Un peccato, che un film partito con una simile potenza di riprese e tematiche, si rovini in un finale che cade nel melodrammatico: tra pianti e frasi buoniste si perde quell'atmosfera da favola nera che era costantemente presente; un brusco cambiamento di stile che risulta insopportabile e urticante. La Bier non vuole cadere nel cinismo, e questo è comprensibile, ma il cambiamento è così marcato che è impossibile tralasciarlo.
Per di più i personaggi rimangono interrotti, senza che abbiano una degna conclusione, tipo Anton: resta incompiuto e ritorna a vivere come nulla fosse in quel continente africano, con le stesse medesime azioni di inizio film.
Il cinema della Bier colpisce forte, affidandosi ad attori bravissimi e ad una tecnica straordinaria.

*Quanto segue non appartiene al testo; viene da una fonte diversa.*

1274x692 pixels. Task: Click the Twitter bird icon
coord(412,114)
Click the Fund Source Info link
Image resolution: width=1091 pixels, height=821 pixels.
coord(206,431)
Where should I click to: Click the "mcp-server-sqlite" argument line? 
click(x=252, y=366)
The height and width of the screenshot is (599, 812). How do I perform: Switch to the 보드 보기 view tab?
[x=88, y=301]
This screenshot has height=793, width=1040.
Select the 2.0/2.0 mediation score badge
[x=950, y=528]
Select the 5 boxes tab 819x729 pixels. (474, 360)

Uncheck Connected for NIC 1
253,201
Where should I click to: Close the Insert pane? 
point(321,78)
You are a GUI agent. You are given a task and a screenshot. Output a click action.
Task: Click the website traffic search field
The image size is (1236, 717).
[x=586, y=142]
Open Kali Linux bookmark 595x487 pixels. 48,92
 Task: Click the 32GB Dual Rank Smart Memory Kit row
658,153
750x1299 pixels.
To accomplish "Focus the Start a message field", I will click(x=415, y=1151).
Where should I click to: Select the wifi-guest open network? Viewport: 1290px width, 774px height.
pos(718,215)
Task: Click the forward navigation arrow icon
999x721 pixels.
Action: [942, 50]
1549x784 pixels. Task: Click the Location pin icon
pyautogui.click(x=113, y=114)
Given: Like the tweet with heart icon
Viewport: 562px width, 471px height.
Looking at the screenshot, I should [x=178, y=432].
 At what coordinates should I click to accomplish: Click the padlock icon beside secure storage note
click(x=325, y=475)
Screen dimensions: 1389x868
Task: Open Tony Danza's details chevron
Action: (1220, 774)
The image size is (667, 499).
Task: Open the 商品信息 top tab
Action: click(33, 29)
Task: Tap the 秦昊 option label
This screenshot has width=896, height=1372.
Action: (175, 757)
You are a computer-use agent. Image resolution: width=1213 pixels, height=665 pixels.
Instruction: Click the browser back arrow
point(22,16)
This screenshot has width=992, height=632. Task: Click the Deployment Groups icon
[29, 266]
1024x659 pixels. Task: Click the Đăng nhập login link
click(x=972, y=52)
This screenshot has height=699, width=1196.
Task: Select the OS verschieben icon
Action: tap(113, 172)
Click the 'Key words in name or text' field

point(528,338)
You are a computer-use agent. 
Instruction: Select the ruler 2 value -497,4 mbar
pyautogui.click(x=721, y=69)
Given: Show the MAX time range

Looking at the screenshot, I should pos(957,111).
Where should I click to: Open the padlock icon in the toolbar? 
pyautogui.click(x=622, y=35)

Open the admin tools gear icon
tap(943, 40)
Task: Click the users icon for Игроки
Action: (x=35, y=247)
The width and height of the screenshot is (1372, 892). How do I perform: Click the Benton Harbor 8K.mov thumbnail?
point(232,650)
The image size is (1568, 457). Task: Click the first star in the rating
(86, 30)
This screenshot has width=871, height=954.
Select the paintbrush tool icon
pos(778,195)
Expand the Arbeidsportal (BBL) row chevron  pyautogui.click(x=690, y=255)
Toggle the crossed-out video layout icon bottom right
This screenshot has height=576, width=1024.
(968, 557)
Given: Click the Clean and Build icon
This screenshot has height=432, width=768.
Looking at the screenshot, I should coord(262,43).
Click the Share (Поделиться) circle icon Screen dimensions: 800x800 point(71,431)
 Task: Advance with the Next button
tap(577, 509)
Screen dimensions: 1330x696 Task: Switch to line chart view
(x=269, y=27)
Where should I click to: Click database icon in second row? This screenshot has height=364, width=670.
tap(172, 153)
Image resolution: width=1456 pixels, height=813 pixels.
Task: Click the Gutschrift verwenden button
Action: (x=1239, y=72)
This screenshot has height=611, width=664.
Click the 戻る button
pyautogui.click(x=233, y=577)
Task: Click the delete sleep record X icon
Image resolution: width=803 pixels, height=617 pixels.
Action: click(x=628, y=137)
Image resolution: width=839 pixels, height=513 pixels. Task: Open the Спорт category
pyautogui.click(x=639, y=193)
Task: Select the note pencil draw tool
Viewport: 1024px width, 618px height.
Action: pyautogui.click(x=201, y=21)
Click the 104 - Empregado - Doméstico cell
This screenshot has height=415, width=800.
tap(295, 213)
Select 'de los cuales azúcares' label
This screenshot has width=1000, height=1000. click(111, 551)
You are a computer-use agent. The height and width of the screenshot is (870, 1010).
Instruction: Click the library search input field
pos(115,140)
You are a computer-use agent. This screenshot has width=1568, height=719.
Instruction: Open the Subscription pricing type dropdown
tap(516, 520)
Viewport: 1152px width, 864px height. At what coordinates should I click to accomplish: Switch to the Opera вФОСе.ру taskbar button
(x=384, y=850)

Attuale e trascinante, non riesce però a stendere lo spettatore, causa il drastico cambio di rotta nel finale e quella lucidità necessaria a rimanere più oggettiva.
Merita un plauso anche solo per l'inquietante e allusiva immagine di un formicaio nei titoli di coda ( che ricorda "Il Mucchio Selvaggio"), un rimando a quella violenza inscenata da Peckinpah, che ancora oggi continua ad esistere sotto uno smoking di ipocrisia.